Introduction :
Suppose $n$ is a natural number which is equal to or greater than $5$.
Let's think of regular $n$-gon in any Euclidean space, and denote $x_1, x_2, \ldots, x_n$ the points of regular $n$-gon on the counterclockwise way.
Define $c_n$ by $\frac{sin\frac{3\pi}{n}}{sin\frac{\pi}{n}}$, it is the ratio of second small diagonal (of regular $n$-gon) to one side (of that regular $n$-gon).
Then we can easily get the following equations:
$x_4 - x_1 = c_n (x_3 - x_2)$
$x_5 - x_2 = c_n (x_4 - x_3)$
$\vdots$
$x_3 - x_n = c_n (x_2 - x_1)$
Generally, let's define $a_{i+3}=c_n a_{i+2}-c_n a_{i+1} +a_i$ for any $i \in \mathbb{N}$.
If we assign $a_1 = x_1, a_2 = x_2, a_3 = x_3$, then we get $a_m = x_m$ for all $m \in \lbrace 1,2,\ldots, n \rbrace$, and $a_{n+1}=a_1, a_{n+2}=a_2, a_{n+3}=a_3$.
Question :
If $a_{i+3}=c_n a_{i+2}-c_n a_{i+1} +a_i$ for any $i \in \mathbb{N}$ with any initial values of $a_1, a_2, a_3$, then I guess that the equations $a_{n+1}=a_1, a_{n+2}=a_2, a_{n+3}=a_3$ are also true.
It is equivalent to the following question :
Let $A_n = \pmatrix {0 & 1 & 0 \\ 0 & 0 & 1 \\ 1 & -c_n & c_n}$, then is $\left(A_n\right)^n$ equal to $I$?
I've checked that it is true where $n=5,6,7$.
It is easy to check when $n=6$. In this case, $c_6 = 2$,
$A_6 = \pmatrix {0 & 1 & 0 \\ 0 & 0 & 1 \\ 1 & -2 & 2}$,
and $\left(A_6\right)^6 = \pmatrix {0 & 1 & 0 \\ 0 & 0 & 1 \\ 1 & -2 & 2}^6 = I$.
Motivation :
If this conjecture is true, then the following interesting result is also true.

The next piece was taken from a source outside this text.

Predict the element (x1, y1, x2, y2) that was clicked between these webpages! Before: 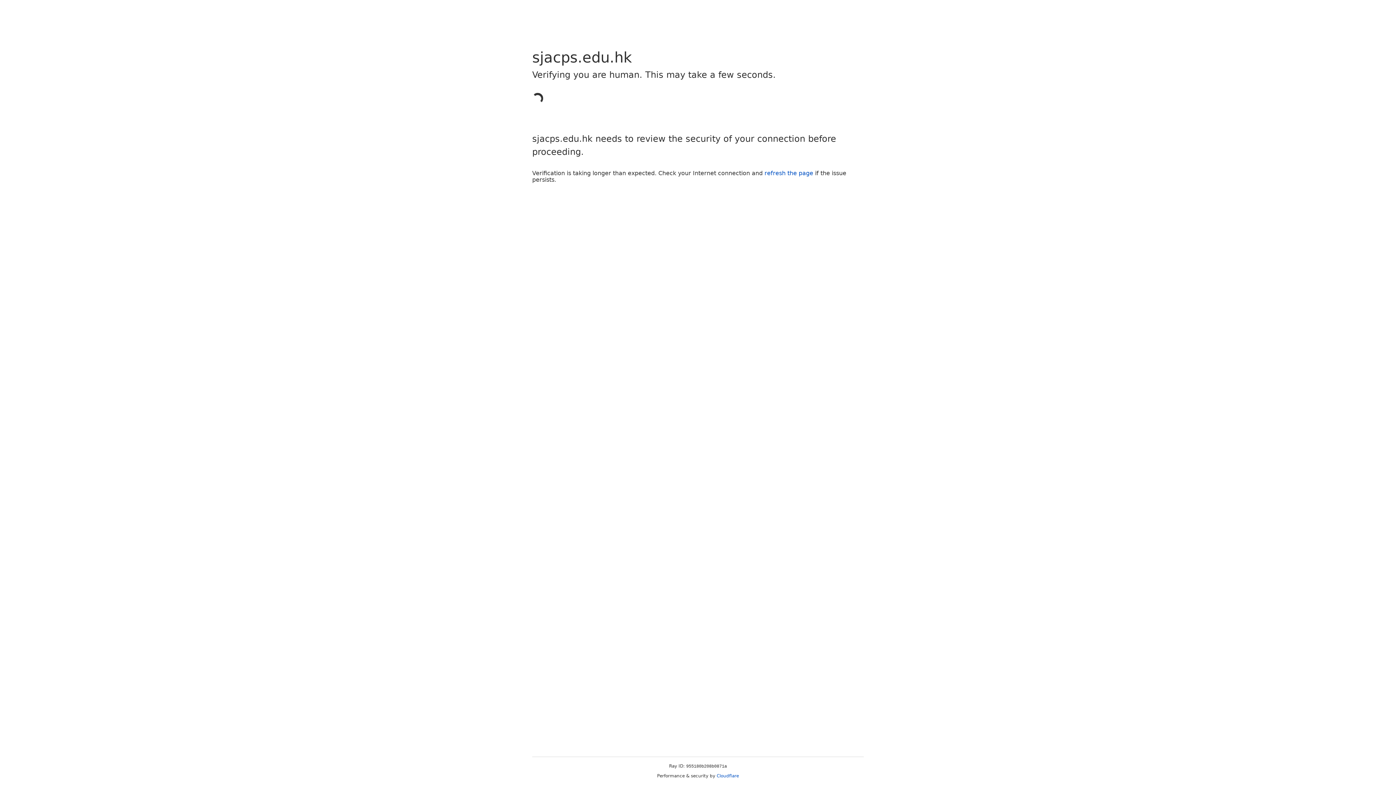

In any Euclidean space, choose any three points $P_1, P_2, P_3$, and choose any $c_n$ which is defined in Introduction. Then for $i=4,5,6,\ldots$, define $P_i$ recursively by $P_i - P_{i-3} = c_n (P_{i-1}-P_{i-2})$.
It means that $\overline{P_i P_{i-3}}$ is parallel to $\overline{P_{i-1} P_{i-2}}$, and the ratio of $\overline{P_i P_{i-3}}$ to $\overline{P_{i-1} P_{i-2}}$ is $c_n$ for any $i = 4,5,6, \ldots$.
Then surprisingly $P_{n+1}$ is $P_1$, $P_{n+2}$ is $P_2$, and $P_{n+3}$ is $P_3$.
Note that $c_n=2\cos(2\pi/n)+1$ and that $A_n$ is the companion matrix of the polynomial $x^3-c_nx^2+c_nx-1=(x-1)(x^2-(c_n-1)x+1)=(x-1)(x^2-2\cos(2\pi/n)x+1)$.
To show that $A_n^n=I_3$, it suffices to show that the roots of $x^2-2\cos(2\pi/n)x+1$ are not $1$, are distinct and satisfy $x^n=1$. That is the case because the considered roots are $e^{\pm 2i\pi/n}$.